The vid looks like high desert hunting, generally what states are you hunting in?


----------



## Geeze6700 (Oct 10, 2009)

*Mountain bike hunting*

Here are some pics from an elk hunt last fall in central Idaho. I didnt get an Elk but got a nice buck. I widened the hole on the trailer mounting bracket to work with my Maxle. My total weight with deer and gear was over the limit around 100lbs, but it handled just fine. The trailer was a costco special a few years back.


----------



## GregB406 (Dec 19, 2005)

I've hunted deer and elk many times from bike. I've got a Big Dummy which works really well for the task. Deer are an easy carry. Elk are tougher. My partner shot a cow one year and we got it out in 2 trips without boning it. If it was boned out we could have hauled the cow in one trip. The Big Dummy can get along on easy dirt roads and trails with just over 200 lb load. Any tough hills and I would have been in trouble. One load was about 80 lbs and the next was over 200 including 2 packs and my rifle.


----------



## tim208 (Apr 23, 2010)

tis the season, wishing all hunters a successful season.


----------



## RobertAxle142 (Mar 19, 2013)

Good luck indeed, and be safe out there. We have several customers with trailers heading out for deer right now and several returning from Oregon's bow elk season.

──────────

Problems to solve -
#1 Transcribe the thread on hunting by bike between "tis the season, wishing" and "bow elk season.", inclusive.
#2 Extend the thread on hunting by bike, starting right after its final sentence.
The records are not needed for any of this work.

──────────

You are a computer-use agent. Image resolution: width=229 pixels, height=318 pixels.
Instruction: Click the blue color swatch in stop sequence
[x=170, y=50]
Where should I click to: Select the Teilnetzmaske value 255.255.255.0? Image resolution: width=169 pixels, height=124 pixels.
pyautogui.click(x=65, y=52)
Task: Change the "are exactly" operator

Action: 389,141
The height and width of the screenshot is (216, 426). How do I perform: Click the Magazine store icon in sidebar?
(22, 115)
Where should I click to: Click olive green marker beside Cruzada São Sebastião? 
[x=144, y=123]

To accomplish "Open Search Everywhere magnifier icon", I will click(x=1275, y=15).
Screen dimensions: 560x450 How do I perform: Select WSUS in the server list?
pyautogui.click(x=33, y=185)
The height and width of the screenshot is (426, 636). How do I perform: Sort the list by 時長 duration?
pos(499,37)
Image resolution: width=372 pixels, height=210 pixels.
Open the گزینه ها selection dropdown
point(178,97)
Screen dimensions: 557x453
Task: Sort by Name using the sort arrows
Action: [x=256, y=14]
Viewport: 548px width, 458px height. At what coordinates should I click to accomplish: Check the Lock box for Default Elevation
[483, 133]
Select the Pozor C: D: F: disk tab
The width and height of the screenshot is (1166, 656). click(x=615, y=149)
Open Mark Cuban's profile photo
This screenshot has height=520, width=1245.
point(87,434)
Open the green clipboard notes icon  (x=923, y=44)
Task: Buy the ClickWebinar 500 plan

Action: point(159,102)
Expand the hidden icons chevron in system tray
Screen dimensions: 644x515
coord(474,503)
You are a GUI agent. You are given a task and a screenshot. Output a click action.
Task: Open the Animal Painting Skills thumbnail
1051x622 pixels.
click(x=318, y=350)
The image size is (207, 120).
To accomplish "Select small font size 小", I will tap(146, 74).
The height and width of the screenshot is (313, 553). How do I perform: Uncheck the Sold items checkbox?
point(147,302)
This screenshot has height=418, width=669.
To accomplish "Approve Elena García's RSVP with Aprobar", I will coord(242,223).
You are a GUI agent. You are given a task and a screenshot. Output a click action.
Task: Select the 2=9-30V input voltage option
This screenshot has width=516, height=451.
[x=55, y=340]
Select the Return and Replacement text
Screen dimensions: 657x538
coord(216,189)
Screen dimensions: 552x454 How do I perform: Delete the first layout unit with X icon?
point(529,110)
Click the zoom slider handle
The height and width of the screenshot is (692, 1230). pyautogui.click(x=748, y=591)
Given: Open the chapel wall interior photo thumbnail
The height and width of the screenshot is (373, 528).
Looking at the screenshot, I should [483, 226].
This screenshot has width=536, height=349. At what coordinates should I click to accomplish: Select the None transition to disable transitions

──────────

Answers provided -
#1
tis the season, wishing all hunters a successful season.


----------



## RobertAxle142 (Mar 19, 2013)

Good luck indeed, and be safe out there. We have several customers with trailers heading out for deer right now and several returning from Oregon's bow elk season.

#2
One of them came back from eastern Oregon last week with a nice one. Couple photos of his BOB Trailer loaded with the two hind quarters. And in tow behind his 2013 Superfly with 142x12 axle.








I bet he was keeping an eye out for kitty-cats on his ride back in the dark. Yikes :eekster:







This one probably more than a little over BOB's suggested weight limits.

Did you guys see Felt's e-Fat bike with called the Outfitter? I talked to Jim Felt before he left for the Strawberry Mtn in Eastern Oregon.









Wonder how he did out there?


----------



## tim208 (Apr 23, 2010)

What I have seen, is you can't overload the bob. But you can overload your brakes. I have had over 100lbs in mine and no issue with the trailer. The brakes though going down hill can be scary.



I would assume the ebike would not be allowed on nonmotorized trails.


----------



## tim208 (Apr 23, 2010)

this years bike bull, 5x5.







very heavy load with the bike and backpack, roughly 170 lbs.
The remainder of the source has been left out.